## PROVIDED ENTRIES

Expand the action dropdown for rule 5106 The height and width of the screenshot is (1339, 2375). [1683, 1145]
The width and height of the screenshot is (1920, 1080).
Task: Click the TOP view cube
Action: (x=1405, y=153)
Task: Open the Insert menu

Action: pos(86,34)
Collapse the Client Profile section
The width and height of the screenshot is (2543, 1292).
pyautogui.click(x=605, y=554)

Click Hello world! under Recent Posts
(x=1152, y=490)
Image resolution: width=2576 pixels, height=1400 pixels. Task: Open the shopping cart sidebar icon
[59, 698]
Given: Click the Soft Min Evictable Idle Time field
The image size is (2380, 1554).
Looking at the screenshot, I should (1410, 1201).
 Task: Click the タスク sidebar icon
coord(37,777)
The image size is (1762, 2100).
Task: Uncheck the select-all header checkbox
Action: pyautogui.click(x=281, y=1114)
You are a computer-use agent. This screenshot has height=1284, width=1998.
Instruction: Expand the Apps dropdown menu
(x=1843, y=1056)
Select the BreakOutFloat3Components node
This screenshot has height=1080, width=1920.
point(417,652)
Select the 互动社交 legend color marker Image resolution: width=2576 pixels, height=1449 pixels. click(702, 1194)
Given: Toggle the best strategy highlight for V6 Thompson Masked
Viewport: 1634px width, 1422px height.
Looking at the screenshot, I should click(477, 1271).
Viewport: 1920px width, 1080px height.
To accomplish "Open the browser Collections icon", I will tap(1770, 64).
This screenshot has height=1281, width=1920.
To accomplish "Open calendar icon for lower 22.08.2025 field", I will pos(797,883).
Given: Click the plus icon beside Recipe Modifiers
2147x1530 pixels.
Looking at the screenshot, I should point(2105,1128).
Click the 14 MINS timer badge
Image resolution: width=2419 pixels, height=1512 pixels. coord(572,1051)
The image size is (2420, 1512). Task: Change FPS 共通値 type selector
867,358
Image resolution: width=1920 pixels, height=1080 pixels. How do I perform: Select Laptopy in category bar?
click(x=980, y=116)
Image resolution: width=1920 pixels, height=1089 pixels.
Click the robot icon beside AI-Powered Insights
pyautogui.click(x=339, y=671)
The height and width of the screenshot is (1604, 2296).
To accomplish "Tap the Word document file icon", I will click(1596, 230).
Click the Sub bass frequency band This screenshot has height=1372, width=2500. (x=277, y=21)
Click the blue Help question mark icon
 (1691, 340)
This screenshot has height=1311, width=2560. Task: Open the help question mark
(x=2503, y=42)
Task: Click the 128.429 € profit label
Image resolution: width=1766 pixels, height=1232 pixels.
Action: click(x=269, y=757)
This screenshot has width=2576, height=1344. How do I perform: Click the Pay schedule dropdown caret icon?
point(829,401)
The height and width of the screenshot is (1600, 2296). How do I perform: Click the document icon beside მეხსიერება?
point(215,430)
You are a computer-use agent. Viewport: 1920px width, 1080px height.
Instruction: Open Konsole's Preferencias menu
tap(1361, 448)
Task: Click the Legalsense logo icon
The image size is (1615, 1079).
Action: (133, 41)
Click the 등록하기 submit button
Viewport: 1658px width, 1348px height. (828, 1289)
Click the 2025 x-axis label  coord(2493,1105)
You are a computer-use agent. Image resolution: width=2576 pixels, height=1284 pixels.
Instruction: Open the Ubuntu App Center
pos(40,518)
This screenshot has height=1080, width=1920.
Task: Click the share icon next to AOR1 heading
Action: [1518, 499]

## WHAT TO DO
Pick out every line of the listing containing the word "computer", and show those lines.

## WRITTEN ANSWER
You are a computer-use agent. This screenshot has height=1284, width=1998.
You are a computer-use agent. Viewport: 1920px width, 1080px height.
You are a computer-use agent. Image resolution: width=2576 pixels, height=1284 pixels.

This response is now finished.